● What you will do
Can you copy out the lines below word for word, starting with the line that contains "has height=500, width=800." and going on through the line that contains "(630, 104).", both included?

● Records for this exercise
________

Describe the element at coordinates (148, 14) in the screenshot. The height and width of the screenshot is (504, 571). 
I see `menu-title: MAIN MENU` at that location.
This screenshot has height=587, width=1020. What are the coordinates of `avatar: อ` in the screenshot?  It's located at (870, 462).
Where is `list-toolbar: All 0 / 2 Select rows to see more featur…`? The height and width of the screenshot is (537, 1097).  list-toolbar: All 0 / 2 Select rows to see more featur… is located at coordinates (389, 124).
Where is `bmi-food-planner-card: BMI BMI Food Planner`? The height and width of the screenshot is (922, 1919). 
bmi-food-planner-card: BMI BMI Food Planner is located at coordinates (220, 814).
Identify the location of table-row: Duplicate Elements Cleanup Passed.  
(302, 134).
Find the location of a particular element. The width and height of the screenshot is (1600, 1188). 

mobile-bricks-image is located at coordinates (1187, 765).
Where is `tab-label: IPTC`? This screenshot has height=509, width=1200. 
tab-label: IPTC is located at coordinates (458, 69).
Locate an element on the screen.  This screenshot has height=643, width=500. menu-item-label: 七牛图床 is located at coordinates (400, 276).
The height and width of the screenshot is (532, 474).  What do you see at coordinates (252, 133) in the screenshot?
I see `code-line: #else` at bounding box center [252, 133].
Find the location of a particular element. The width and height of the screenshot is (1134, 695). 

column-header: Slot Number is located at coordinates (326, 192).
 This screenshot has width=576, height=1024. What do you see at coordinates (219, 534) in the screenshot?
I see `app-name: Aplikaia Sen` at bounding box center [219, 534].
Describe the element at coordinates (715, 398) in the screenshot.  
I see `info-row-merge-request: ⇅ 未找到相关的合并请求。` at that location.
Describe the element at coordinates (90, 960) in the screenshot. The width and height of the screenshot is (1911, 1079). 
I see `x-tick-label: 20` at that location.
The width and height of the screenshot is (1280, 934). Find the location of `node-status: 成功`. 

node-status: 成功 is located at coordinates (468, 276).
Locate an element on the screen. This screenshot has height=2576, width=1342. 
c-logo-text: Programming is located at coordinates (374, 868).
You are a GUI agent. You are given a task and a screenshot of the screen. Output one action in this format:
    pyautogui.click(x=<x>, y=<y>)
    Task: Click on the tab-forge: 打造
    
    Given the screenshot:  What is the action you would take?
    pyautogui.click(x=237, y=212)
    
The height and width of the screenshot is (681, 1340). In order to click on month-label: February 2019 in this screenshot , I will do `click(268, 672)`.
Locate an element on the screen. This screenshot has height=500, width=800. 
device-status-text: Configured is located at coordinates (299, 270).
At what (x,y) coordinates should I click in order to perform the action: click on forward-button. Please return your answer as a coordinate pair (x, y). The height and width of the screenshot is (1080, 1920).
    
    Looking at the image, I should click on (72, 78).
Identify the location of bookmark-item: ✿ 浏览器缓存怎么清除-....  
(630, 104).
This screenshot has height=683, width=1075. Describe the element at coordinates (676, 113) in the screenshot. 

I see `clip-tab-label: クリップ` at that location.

________

● Worked solution
Locate an element on the screen. This screenshot has height=500, width=800. 
device-status-text: Configured is located at coordinates (299, 270).
At what (x,y) coordinates should I click in order to perform the action: click on forward-button. Please return your answer as a coordinate pair (x, y). The height and width of the screenshot is (1080, 1920).
    
    Looking at the image, I should click on (72, 78).
Identify the location of bookmark-item: ✿ 浏览器缓存怎么清除-....  
(630, 104).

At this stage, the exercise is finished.